Among the records below, find the line that has "Given: Increase the Opacity spinner value"; from there, give the lines again exactly, and stop after the line that has "Screen dimensions: 1223x442".

· · · · · · ·

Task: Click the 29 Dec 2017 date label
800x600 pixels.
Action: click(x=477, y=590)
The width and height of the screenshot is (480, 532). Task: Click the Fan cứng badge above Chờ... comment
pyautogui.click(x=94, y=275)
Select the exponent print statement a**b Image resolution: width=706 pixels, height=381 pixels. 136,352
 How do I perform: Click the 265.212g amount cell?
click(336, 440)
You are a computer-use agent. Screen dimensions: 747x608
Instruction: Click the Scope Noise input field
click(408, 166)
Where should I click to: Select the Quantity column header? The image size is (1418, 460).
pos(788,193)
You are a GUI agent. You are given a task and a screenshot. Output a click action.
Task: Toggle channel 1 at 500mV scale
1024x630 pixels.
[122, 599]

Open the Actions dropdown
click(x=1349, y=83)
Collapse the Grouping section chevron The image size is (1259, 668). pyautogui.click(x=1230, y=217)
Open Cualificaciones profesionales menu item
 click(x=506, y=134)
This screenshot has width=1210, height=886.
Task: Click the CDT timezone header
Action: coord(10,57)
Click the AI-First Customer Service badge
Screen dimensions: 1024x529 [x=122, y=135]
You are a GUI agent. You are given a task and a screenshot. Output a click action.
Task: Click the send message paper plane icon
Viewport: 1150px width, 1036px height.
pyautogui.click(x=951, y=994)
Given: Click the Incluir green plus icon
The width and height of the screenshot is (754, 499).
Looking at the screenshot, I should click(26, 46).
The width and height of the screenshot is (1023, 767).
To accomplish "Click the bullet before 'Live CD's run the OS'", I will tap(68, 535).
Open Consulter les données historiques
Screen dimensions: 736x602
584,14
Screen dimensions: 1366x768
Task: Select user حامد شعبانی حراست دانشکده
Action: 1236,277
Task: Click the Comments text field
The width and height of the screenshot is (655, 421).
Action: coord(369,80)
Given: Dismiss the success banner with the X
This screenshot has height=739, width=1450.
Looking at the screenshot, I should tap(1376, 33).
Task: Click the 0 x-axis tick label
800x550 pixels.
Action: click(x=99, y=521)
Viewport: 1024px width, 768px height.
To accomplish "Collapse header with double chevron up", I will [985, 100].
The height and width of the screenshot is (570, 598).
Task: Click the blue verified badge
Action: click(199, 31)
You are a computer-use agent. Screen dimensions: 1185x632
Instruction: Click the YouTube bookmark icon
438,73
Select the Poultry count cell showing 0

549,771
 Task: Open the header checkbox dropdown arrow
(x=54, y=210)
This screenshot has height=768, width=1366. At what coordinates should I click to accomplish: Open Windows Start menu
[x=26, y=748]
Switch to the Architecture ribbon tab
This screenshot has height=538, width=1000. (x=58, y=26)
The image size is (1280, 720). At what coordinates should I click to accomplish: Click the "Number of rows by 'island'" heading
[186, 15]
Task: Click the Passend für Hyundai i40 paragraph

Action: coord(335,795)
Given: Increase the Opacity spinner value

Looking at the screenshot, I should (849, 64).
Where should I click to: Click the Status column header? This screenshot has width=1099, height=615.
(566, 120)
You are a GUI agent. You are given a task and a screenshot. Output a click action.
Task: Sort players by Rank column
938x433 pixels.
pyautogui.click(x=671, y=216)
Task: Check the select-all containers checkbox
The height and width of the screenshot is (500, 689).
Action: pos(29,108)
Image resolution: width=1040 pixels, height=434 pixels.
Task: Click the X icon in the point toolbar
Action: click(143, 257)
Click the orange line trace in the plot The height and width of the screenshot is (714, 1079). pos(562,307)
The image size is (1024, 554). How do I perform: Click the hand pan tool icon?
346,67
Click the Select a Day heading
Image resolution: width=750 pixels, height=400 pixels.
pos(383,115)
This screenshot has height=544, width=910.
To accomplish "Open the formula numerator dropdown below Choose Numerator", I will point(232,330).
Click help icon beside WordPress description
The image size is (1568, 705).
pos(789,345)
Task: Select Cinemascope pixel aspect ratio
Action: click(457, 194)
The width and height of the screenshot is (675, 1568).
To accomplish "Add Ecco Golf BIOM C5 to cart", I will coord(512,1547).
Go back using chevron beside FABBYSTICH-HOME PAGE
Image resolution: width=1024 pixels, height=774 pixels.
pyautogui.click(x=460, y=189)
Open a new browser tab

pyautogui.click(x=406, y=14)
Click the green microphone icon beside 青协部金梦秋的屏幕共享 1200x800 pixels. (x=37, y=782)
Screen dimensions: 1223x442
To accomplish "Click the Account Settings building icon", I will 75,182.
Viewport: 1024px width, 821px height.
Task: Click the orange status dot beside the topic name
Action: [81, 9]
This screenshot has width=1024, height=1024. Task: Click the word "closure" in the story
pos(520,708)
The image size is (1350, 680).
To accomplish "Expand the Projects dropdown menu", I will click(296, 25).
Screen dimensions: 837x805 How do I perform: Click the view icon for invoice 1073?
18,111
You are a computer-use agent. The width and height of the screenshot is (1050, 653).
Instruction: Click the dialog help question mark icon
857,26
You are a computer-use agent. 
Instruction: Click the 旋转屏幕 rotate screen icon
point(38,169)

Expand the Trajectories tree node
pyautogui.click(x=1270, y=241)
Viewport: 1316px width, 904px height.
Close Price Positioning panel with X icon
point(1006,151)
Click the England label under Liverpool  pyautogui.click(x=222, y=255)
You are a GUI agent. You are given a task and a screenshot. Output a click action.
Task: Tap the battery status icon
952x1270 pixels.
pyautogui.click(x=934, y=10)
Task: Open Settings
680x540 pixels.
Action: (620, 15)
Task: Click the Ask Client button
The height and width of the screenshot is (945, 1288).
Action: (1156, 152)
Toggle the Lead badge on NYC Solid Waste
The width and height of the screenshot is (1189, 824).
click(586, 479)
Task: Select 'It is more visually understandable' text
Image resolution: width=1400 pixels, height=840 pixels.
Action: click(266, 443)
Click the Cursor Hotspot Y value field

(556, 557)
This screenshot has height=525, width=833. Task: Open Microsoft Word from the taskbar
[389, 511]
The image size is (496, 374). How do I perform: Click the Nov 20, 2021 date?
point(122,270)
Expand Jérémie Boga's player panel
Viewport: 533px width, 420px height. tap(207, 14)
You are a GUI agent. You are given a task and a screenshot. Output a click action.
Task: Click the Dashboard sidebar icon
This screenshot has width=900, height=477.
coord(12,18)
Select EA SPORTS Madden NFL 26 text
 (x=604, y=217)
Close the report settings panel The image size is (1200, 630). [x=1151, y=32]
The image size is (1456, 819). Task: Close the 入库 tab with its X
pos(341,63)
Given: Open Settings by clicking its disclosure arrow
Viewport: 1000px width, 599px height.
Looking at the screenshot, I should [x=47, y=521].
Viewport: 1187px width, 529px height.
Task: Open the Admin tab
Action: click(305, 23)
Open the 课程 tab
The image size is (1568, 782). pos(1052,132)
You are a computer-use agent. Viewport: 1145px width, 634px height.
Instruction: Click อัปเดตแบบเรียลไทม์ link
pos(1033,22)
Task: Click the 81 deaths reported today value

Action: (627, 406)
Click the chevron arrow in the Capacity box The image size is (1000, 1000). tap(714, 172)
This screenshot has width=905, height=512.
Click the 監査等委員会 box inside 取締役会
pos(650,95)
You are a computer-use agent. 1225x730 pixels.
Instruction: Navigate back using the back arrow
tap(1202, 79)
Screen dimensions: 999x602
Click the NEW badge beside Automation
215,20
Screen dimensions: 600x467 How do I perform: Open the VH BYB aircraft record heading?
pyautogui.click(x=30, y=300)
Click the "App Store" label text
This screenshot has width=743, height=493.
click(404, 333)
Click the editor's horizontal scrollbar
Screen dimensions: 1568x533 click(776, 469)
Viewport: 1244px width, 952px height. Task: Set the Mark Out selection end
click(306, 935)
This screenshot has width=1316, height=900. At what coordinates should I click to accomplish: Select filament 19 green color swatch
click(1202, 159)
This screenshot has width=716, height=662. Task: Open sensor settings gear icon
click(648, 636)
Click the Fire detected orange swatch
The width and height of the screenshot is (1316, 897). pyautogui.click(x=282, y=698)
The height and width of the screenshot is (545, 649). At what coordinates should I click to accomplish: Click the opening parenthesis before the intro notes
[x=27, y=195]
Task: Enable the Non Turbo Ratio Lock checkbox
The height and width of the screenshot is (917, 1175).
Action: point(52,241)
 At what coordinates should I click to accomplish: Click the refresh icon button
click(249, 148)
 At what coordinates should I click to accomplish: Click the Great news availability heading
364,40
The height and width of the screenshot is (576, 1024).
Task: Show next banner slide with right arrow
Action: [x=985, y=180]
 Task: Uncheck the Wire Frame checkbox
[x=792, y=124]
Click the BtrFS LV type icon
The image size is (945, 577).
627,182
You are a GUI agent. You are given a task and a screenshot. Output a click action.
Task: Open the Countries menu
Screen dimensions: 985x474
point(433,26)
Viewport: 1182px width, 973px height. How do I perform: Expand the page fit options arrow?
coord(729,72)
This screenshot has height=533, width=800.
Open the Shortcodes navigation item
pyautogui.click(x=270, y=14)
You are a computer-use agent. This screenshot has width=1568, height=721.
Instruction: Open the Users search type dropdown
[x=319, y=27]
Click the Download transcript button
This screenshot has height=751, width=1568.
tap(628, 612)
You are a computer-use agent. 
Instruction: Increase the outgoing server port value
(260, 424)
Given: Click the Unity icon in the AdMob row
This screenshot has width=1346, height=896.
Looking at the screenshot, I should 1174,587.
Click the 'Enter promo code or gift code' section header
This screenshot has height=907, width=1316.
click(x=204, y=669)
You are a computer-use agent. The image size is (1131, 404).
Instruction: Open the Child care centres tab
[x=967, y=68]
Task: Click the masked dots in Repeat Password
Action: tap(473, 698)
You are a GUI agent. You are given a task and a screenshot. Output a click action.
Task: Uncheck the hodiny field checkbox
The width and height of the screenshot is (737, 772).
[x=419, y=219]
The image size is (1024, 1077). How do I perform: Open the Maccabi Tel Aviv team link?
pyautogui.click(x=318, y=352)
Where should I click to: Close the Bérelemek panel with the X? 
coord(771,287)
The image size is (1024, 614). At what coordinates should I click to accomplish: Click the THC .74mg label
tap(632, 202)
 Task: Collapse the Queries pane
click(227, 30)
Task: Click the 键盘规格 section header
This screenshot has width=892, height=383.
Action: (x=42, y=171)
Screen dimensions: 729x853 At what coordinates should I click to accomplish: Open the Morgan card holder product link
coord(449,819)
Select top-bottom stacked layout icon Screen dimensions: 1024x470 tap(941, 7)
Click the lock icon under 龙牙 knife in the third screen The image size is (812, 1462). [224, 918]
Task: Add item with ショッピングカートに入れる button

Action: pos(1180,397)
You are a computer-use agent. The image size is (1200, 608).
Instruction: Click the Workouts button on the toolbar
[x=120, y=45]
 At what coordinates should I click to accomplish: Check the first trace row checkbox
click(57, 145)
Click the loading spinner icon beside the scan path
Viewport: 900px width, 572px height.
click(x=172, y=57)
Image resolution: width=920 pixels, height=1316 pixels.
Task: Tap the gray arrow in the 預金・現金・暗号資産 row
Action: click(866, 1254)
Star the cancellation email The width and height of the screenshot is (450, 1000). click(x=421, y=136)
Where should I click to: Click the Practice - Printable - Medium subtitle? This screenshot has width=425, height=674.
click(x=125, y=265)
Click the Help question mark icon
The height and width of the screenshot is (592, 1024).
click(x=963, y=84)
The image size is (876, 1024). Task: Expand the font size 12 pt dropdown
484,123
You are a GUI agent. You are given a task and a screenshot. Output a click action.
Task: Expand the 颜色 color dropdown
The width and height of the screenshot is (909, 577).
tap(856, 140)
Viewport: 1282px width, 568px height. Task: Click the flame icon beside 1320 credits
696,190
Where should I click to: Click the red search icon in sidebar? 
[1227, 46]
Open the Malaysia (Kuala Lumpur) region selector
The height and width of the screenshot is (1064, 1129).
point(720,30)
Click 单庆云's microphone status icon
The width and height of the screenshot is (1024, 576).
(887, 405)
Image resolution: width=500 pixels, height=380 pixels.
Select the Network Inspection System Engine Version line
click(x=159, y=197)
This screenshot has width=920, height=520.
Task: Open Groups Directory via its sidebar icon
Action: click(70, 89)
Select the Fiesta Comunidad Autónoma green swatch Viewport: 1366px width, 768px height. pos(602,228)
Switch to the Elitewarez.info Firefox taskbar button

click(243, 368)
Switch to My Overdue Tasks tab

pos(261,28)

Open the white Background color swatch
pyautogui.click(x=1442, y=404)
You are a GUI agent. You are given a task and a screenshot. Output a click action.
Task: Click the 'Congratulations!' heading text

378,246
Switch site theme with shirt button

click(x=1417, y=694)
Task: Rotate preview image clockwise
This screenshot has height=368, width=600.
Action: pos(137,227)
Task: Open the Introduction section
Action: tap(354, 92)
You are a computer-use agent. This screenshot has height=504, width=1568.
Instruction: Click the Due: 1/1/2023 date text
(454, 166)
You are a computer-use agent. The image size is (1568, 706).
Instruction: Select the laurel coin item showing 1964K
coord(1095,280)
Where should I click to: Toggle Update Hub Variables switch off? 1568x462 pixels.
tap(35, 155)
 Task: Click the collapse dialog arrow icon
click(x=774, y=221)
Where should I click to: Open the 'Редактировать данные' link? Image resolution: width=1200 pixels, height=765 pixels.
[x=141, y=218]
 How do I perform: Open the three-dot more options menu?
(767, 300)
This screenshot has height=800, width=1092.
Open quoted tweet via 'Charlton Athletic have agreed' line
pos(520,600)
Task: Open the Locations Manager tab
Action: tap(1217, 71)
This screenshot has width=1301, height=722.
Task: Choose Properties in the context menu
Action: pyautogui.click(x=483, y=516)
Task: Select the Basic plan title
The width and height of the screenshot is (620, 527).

· · · · · · ·

Response box
Given: Increase the Opacity spinner value

Looking at the screenshot, I should (849, 64).
Where should I click to: Click the Status column header? This screenshot has width=1099, height=615.
(566, 120)
You are a GUI agent. You are given a task and a screenshot. Output a click action.
Task: Sort players by Rank column
938x433 pixels.
pyautogui.click(x=671, y=216)
Task: Check the select-all containers checkbox
The height and width of the screenshot is (500, 689).
Action: pos(29,108)
Image resolution: width=1040 pixels, height=434 pixels.
Task: Click the X icon in the point toolbar
Action: click(143, 257)
Click the orange line trace in the plot The height and width of the screenshot is (714, 1079). pos(562,307)
The image size is (1024, 554). How do I perform: Click the hand pan tool icon?
346,67
Click the Select a Day heading
Image resolution: width=750 pixels, height=400 pixels.
pos(383,115)
This screenshot has height=544, width=910.
To accomplish "Open the formula numerator dropdown below Choose Numerator", I will point(232,330).
Click help icon beside WordPress description
The image size is (1568, 705).
pos(789,345)
Task: Select Cinemascope pixel aspect ratio
Action: click(457, 194)
The width and height of the screenshot is (675, 1568).
To accomplish "Add Ecco Golf BIOM C5 to cart", I will coord(512,1547).
Go back using chevron beside FABBYSTICH-HOME PAGE
Image resolution: width=1024 pixels, height=774 pixels.
pyautogui.click(x=460, y=189)
Open a new browser tab

pyautogui.click(x=406, y=14)
Click the green microphone icon beside 青协部金梦秋的屏幕共享 1200x800 pixels. (x=37, y=782)
Screen dimensions: 1223x442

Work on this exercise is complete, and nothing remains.